У английских офицеров была традиция торжественно завтракать в укреплениях, занятых путём штурма. И теперь каждый из них, отправляясь на штурм Большого редана и Пересыпи, тащил в походной сумке заранее приготовленный завтрак, чтобы отпировать на славу…

Не пришлось!.. Как маком краснело развороченное снарядами, изъеденное воронками и волчьими ямами поле перед третьим бастионом, батареей Будищева, батареей Перекомского, – краснело мундирами убитых и тяжело раненных англичан.

Как только Горчаков получил по телеграфу донесение, что на бастионах бьют тревогу, он не мог уже усидеть у себя на Инкермане. Он поскакал с большой, как всегда, свитой к Севастополю.

И здесь, с библиотеки, которая была самой высокой точкой города и которую как бы в знак уважения к ней щадили неприятельские ракеты, ядра и бомбы, главнокомандующий наблюдал, когда стало светлеть небо, за ходом обороны.

Когда на Малаховом кургане, по приказу Хрулёва, вспыхнул перед рассветом второй фалшфейер, что означало «прошу подкреплений», Горчакову показалось, что всё погибло, что вот-вот конец Малахову и всему делу обороны.

Сам себя перебивая, успел он за несколько минут отдать несколько приказаний и о том, какие полки снять с Городской стороны и перебросить на Корабельную, и о том, какие части из корпуса Липранди с Инкермана переправить в город с наивысшей поспешностью, так как, смотря вперёд на Корабельную, он оглядывался и назад, на четвёртый и пятый бастионы, а говоря о них Сакену или Коцебу, думал о Чёрной речке, откуда, не без основания впрочем, тоже ожидал нападения в это утро.

В то же время он всё справлялся, не подошли ли первые полки 7-й дивизии, о которой ему было известно уже, что она прошла через Симферополь. Начавшийся бой на бастионах Корабельной принимал в его разгорячённом мозгу огромные всекрымские размеры…

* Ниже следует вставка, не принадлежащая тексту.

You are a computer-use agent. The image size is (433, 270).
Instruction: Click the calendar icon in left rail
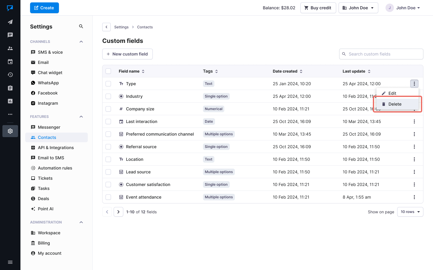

Он успокоился только к семи часам, когда отовсюду с бастионов были получены донесения, что неприятель отбит с огромным для него уроном, не возобновляет штурмов и оттянулся к своим исходным позициям. Он снял свою фуражку, вздутую, в то же время и смятую, как падающий воздушный шар, и с четырёхугольным козырьком, огромным, как зонтик, – несколько раз торжественно перекрестился в сторону восходящего солнца и от избытка охвативших его радостных чувств раскрыл свои широчайшие объятия и Сакену, и Нахимову, и Васильчикову, и прочим, бывшим в то время с ним генералам.

В это время была уже полная тишина; перестрелка совершенно прекратилась по причинам, вполне понятным и той и другой стороне: четвёртый акт севастопольской трагедии был сыгран.